-- Stored data follows --

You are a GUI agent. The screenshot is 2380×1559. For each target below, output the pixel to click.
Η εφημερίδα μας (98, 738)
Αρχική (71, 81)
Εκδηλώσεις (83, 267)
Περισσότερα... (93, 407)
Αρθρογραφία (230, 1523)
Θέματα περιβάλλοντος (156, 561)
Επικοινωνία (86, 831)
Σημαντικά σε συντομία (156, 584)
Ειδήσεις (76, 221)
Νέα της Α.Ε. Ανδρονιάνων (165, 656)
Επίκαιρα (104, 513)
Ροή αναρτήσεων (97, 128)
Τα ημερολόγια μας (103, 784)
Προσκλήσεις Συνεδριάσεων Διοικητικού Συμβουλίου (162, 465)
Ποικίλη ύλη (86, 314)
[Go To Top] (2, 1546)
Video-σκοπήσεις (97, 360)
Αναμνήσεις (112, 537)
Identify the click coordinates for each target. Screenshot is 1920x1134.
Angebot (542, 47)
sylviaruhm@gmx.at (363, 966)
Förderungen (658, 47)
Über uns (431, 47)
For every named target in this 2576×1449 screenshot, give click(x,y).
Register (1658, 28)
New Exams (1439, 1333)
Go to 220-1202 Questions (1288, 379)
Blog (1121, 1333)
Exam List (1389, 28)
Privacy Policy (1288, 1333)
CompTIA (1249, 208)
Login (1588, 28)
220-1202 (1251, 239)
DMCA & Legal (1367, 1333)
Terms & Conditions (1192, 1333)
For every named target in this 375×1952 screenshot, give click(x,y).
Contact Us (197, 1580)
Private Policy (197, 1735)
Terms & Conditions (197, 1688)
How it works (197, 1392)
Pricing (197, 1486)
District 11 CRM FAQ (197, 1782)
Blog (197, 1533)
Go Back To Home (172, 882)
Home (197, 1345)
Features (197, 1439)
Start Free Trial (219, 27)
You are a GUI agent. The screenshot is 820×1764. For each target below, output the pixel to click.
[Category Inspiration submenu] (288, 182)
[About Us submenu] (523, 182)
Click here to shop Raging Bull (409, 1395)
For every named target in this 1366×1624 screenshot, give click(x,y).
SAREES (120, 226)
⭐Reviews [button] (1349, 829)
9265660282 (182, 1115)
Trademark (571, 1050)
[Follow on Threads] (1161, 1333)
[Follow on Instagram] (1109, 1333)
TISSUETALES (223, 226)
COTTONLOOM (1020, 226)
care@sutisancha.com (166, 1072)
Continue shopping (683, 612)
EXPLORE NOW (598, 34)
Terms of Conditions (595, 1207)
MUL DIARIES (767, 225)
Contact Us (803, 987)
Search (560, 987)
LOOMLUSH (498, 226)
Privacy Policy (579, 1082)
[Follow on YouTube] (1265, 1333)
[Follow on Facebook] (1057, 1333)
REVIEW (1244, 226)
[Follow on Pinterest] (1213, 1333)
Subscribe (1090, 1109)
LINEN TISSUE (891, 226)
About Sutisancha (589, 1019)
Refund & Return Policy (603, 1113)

-- Stored data concluded --

Required action
In the entries above, find the line holding "[About Us submenu] (523, 182)" and the line holding "TISSUETALES (223, 226)", then retype exactly those two lines and every line between them, and nothing else.

Exercise response
[About Us submenu] (523, 182)
Click here to shop Raging Bull (409, 1395)
For every named target in this 1366×1624 screenshot, give click(x,y).
SAREES (120, 226)
⭐Reviews [button] (1349, 829)
9265660282 (182, 1115)
Trademark (571, 1050)
[Follow on Threads] (1161, 1333)
[Follow on Instagram] (1109, 1333)
TISSUETALES (223, 226)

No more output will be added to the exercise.